Dans la liste des innombrables dossiers répertoriés dans son ordinateur, un jour qu'il voulait faire le ménage, il trouva Trahir, intitulé intrigant, et il s'empressa de l'ouvrir, mais il n'y avait rien. Pas une ligne. Page blanche. Il consulta la date de constitution et il remonta à plus de quatre ans. Il chercha dans sa mémoire les traces du moindre souvenir concernant cette étrange entreprise ; il échoua. Comme si la matière même de l'écran blanc avait pu remédier à cette catastrophe, à ce défaut d'inventaire, il rouvrit le dossier. Etait-ce, à l'origine, une nouvelle ? Un texte politique ? Une humeur ? Une analyse ? Tout était vide. Trahir. La forme infinitive ne l'aidait en rien. Un participe passé, trahi ou trahie, avait en germe un sujet, un être potentiel, sur lequel greffer une histoire. Il supposait au moins une victime, pour faire simple, et un coupable, un bon et un mauvais rôles. De là, il était envisageable d'élaborer un scénario, plus ou moins classique, plus ou moins convenu, puisque le sujet lui-même n'avait rien d'original. La littérature et l'Histoire se résumaient, sous un certain angle, à la litanie des confiances bafouées. Mais trahir ? Une action. Un projet peut-être. Ou, qui sait ?, une philosophie... Il fouilla sa vie pour y trouver des désirs de stratagèmes, de coups foireux à fomenter, de haines à satisfaire. Il lui fallait être de bonne foi et reconnaître que certaines inimitiés l'avaient tenté. Néanmoins, il n'en avait, en conscience, rien fait. La platitude de son existence ne laissait pas la place à une telle entreprise. Ceux et celles qu'il n'avait pas revus, il devait cette situation aux aléas du monde, à la lassitude et à une forme très courante de fatalisme. Il ne se souvenait pas avoir eu des envies quelconques pour explorer ce point particulier. C'était pourtant plausible. La psychologie, la philosophie des sentiments, l'exploration des affects étaient dans l'air du temps. On dissertait sur l'amour, la honte, la convivialité, la détresse, l'amitié. Tout passait à la moulinette des lieux communs, sous le signe de la volonté de comprendre le monde pour le rendre meilleur. Il y avait depuis quelques décennies une aspiration très paradoxale à espérer quand tout participait à consolider la désolation.
Trahir, mentir, bannir...
Pourquoi le premier et pas les deux autres ? Qu'aurait-il pu dire, lui, sur la trahison ? Que diriez-vous ? Vous avez tiré ce sujet à un examen et vous avez deux heures de préparation. Envisager ce petit mystère à l'aune du piège des notations et des colles débiles le dégoûta. Il ne pouvait en être ainsi.
Trahir, mentir, bannir...
Il venait de taper les trois mots de cet univers suspendu depuis si longtemps, qui ne demandait qu'à vivre, ou à mourir. Pourquoi se sentir obligé ?

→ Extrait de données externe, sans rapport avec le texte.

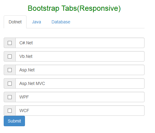Select the WCF checkbox
The height and width of the screenshot is (133, 155).
tap(10, 111)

Il y avait un plaisir du verbe, nécessairement. Les trois, deux syllabes à chaque fois, un hexamètre pour commencer, et il sentit que l'ordre devait d'ailleurs être changé. Mentir, trahir, bannir... Les trois temps d'une lente maturation, entre deux personnages. Il écrivit quelques lignes, qu'il relut, avec une certaine satisfaction. Il ferma le dossier. Il était pressé par le monde. Quelques jours plus tard, il y revint et tout lui sembla terriblement mauvais. Ce fut à nouveau la page blanche. Hors le titre qui, lui, n'avait pas changé et dont il ne savait pourquoi il sentait, dans l'intime, qu'un jour ou l'autre il saurait en faire bon usage...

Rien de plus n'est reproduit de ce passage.